▸ WHAT THIS TASK INVOLVES: Select and copy every line below that contains the word "should". Treat uppercase and lowercase as different.

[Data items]
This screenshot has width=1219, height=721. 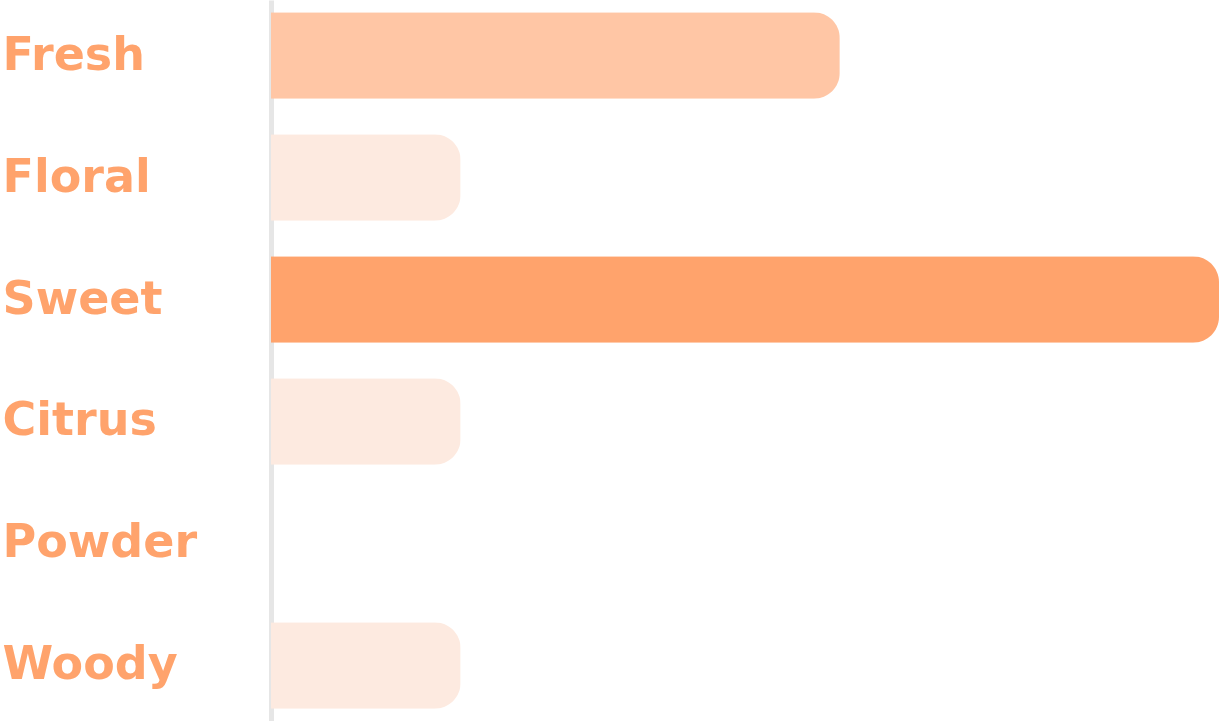 I want to click on y-tick-label: Floral, so click(x=76, y=176).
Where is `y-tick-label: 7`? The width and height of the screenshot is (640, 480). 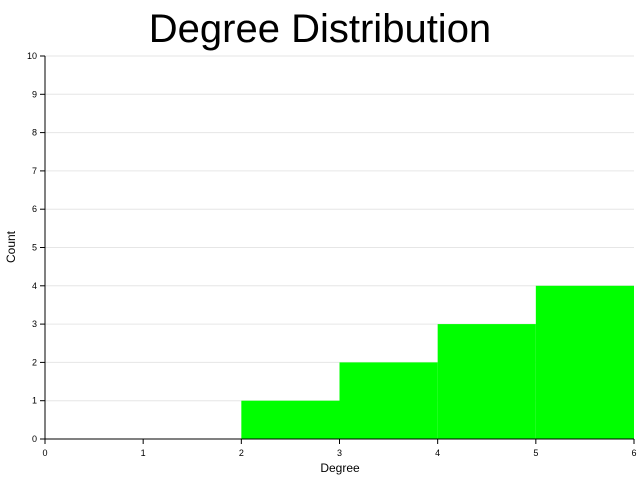 y-tick-label: 7 is located at coordinates (34, 171).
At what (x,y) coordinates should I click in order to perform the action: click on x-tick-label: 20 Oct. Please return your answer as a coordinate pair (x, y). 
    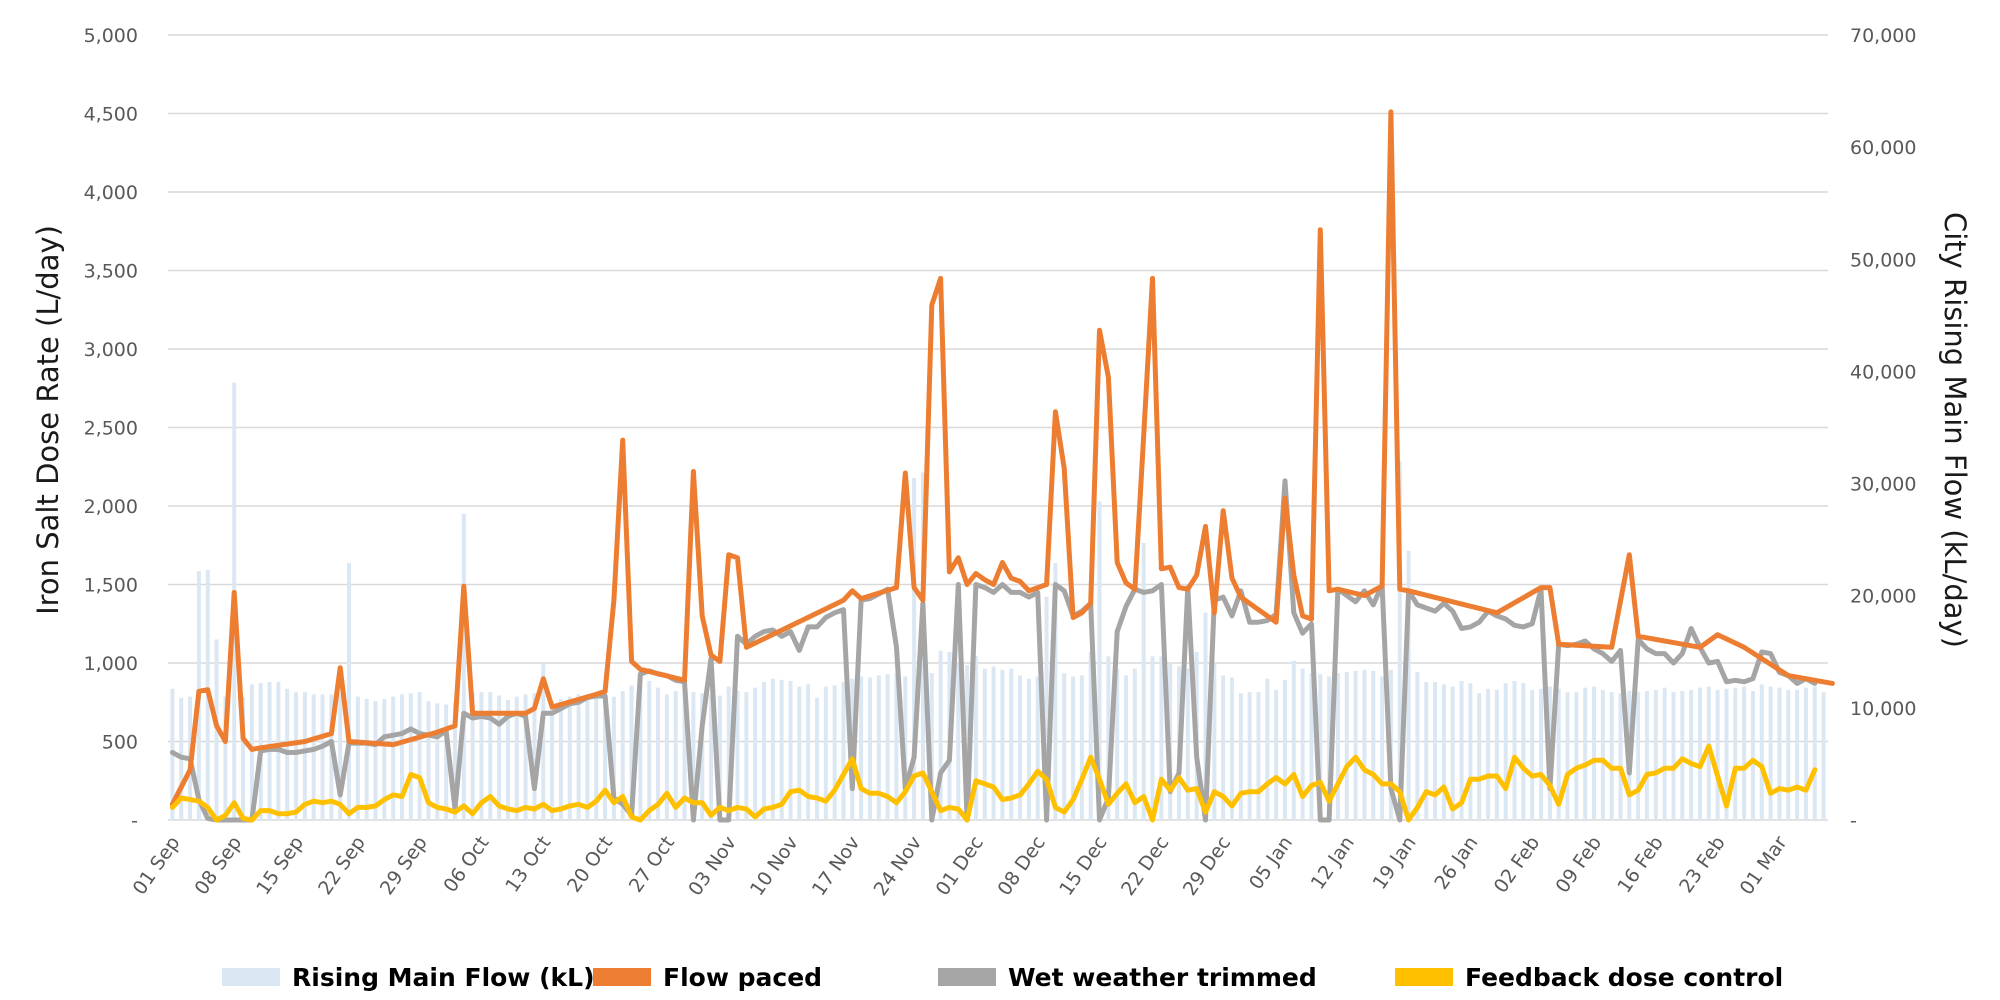
    Looking at the image, I should click on (590, 864).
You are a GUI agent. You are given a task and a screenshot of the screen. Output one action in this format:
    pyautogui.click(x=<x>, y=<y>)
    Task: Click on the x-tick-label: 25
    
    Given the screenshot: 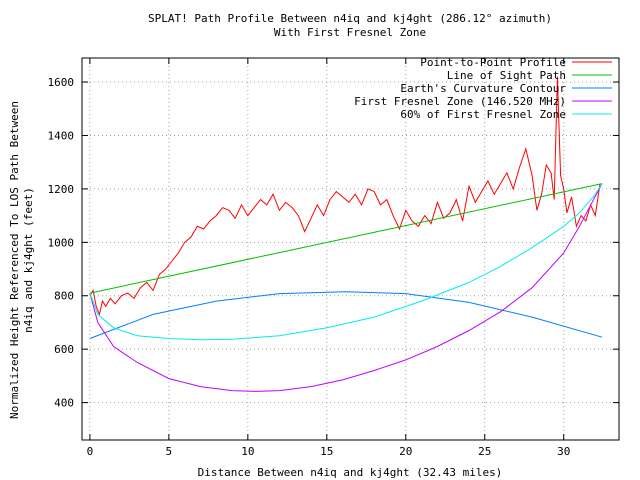 What is the action you would take?
    pyautogui.click(x=484, y=452)
    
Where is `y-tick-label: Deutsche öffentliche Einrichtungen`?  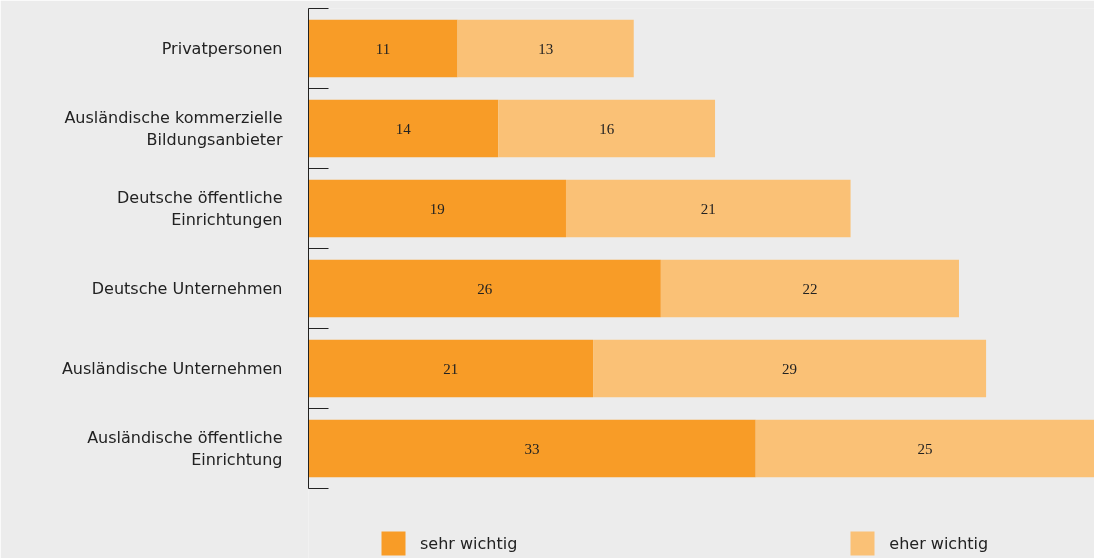
y-tick-label: Deutsche öffentliche Einrichtungen is located at coordinates (200, 208).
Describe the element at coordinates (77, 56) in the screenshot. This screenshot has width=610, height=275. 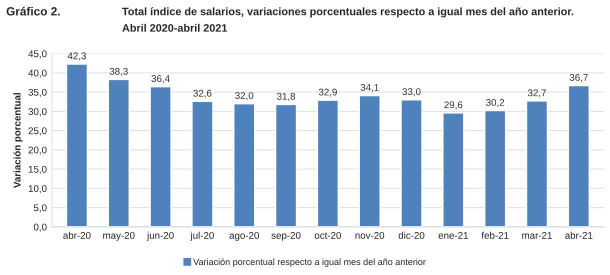
I see `data-label: 42,3` at that location.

▸ WRITTEN ANSWER:
At what (x,y) coordinates should I click in order to perform the action: click on x-tick-label: 20 Oct. Please return your answer as a coordinate pair (x, y). 
    Looking at the image, I should click on (590, 864).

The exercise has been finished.